Passage shown |

One dousche bag even said to me one day, when I was considering paying my employees by the piece, "Well if you paid by the piece you can be sure I'd bring it in on schedule." WTF?! He just admitted to me he was milking the clock. I seriously fought back an urge to hit him in the face. I was silent for a few seconds and clenched my fist tight under the desk and my production manager said I got beat red in the face. When someone admits to me, all be it unknowingly, that they have been stealing from me I get very very angry. And yes I do need anger management, he was lucky (and so was I) that a fight didn't start that day. 

I'm a fair guy, but I expect people that work for me and with me to be fair to me as well. I have no tolerance for those that work for me and are only in it for themselves. It's gotta be a team mentality, and it seems like very few workers care about the "team" anymore.


----------



## Grumpy

At this poitn Rem Star I would sit down with your accountant, well maybe not until tax season is over, but take the time to sit down with him before the season moves into full swing; and get his opinion. Chances are likely he will encourage you to pay less. 

Then sit down with your employees withy graphs and spreadsheets and show them. "I'm paying you this much,a fter burdens it's costing me this much, if I were paying a sub it would cost this much. I'm bleeding money and I can't keep doing this. Therefore I propose to pay this much." Chances are likely some won't like it and maybe even quit, chances are likely they won't make as much as you've been payign anywhere else. But this is a business and it's good to be nice to your employees, but if you are not making money then you are not being nice to yourself nor your family and soon you will be out of business and then nobody makes any money even the employees. 

if they are fair, they will stick around because chances are if they are fair they know you are over paying. If they are not fair, look at this as a good thing and they will leave and you never really wanted them in the firt place because they were in it for themselves only and not for the "team".

Given data |
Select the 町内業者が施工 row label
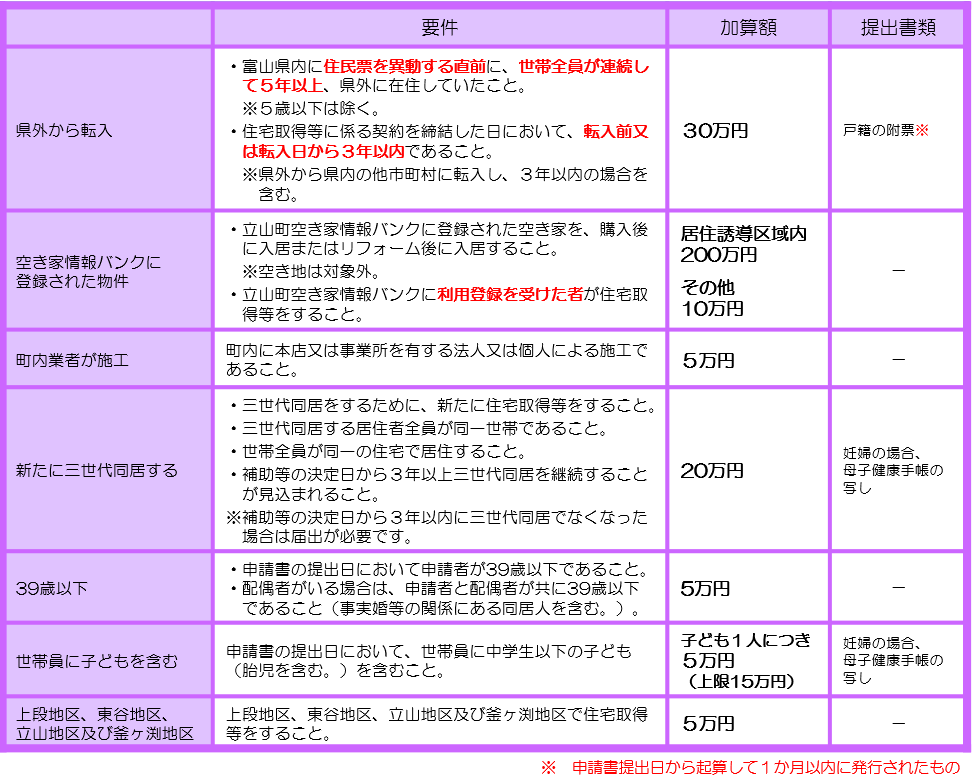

Stated goal |
In the forum thread, what are all the amounts Grumpy's suggested speech would tell employees? The material has no connection to the forum thread.

Response to the exercise |
- How much the employees are being paid
- How much they cost after burdens
- How much a sub would cost
- The pay being proposed